Nur einer ergab sich nicht: Der Seewolf und seine Satanskerle. Sie, die immer wieder gestellt wurden, fanden immer einen Weg, um Uluch Ali eine Schlappe zu bereiten, und diesmal hatten sie es auf die Spitze getrieben. Sie hatten sein kostbares, im ganzen Mittelmeer bekanntes Flaggschiff geklaut.
Zuerst war es diese Gruppe gewesen, die die „San Marco“ ausgeplündert hatte, und jetzt trat der Seewolf persönlich in Erscheinung und nahm seinen unfähigen Kerlen die Feluke ab!
Er begann wieder zu toben und zu brüllen, belegte die Kerle mit den unflätigsten Ausdrücken und warf ihnen die Feigheit räudiger Schakale vor.
„Erhabener“, sagte der Steuermann flehend, „wir waren führerlos, als Ihr getroffen wurdet. Aus Sorge um Euch setzten wir den Kampf nicht fort, nur um Euch so schnell wie möglich aus der Kampfzone zu bringen.“
Dafür hatte Ali allerdings kein Verständnis.
„Ausreden!“ schrie er. „Ausflucht von feigen Hunden. Ich hätte es noch verkraftet, wenn der Satan entwischt wäre, aber ich verkrafte nicht, daß er mein bestes Schiff genommen hat. Ihr hättet weiterkämpfen müssen, solange, bis dieser Satan in Grund und Boden geschossen worden wäre, aber ihr kneift einfach aus und läßt die Feluke im Stich mit allem, was an Bord war. Ihr erbärmlichen Schakale.“
Ali trat wieder zu, wahllos drosch er seine harten Fäuste den entsetzten Kerlen an die Köpfe. Mit jedem Schlag, den er verteilte, beschimpfte er sie pausenlos.
Jetzt blieb nur noch Muley Salah, dachte er, den er hinter der Sambuke der anderen Seewölfe hergeschickt hatte. Vielleicht schaffte Salah es noch, diesen Kerlen eins überzubraten.

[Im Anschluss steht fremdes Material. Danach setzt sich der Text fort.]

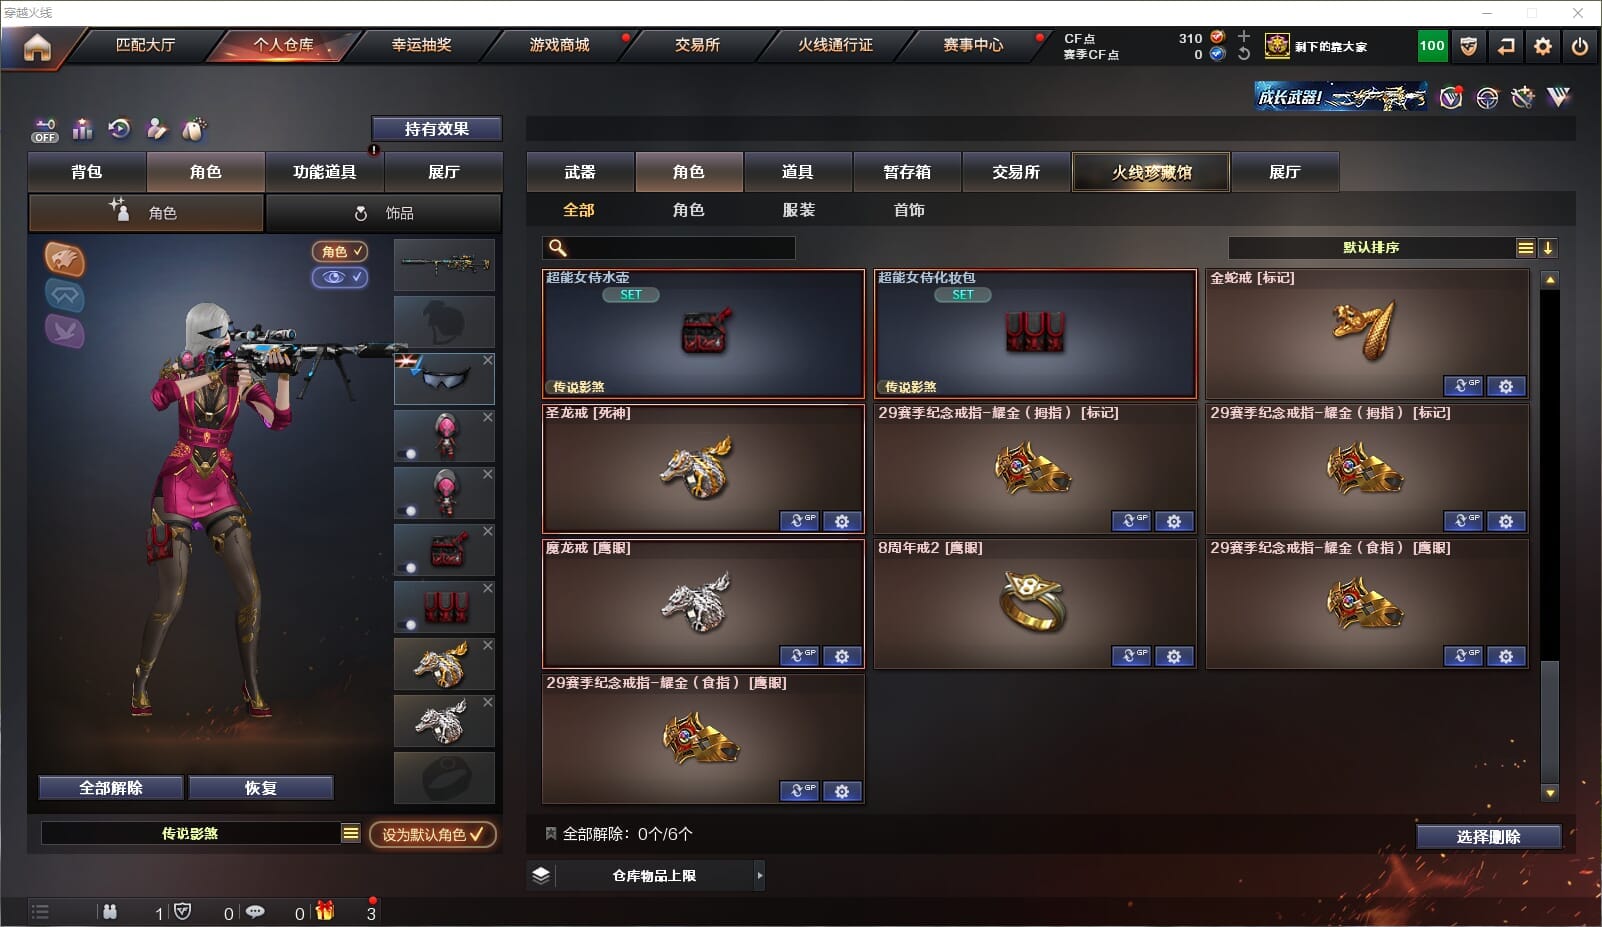
Task: Open the settings gear in top bar
Action: click(x=1543, y=46)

Wenn Ali allerdings gewußt hätte, daß Salah einschließlich seiner drei Feluken längst versenkt worden war, hätte er wahrscheinlich einen Schlaganfall erlitten. Und er wußte auch nicht, daß es der Seewolf persönlich gewesen war, der eine dieser Feluken zum Teufel geschickt hatte.

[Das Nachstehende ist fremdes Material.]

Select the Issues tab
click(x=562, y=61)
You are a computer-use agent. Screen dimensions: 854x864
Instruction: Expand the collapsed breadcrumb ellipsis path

„Herr“, begehrte der Steuermann auf, und diesmal sagte er nicht Erhabener zu Ali. „Ihr seid ungerecht. Die Männer haben gekämpft, aber ich sagte schon einmal, daß es um Eure Sicherheit ging. Seht doch, Herr, die Männer sind alle verwundet. Sie haben ihr …“
„Schweig, du Hund! brüllte Ali. „Du bist jedenfalls nicht verletzt, du erbärmliche Ratte. Und du wagst es, mir gegenüber so respektlos aufzutreten? Das wagst du?“
Ali trat einen schnellen Schritt vor, und sie erschauerten wieder einmal, als sie sahen, wie flink und schnell der alte zernarbte Knochen noch war.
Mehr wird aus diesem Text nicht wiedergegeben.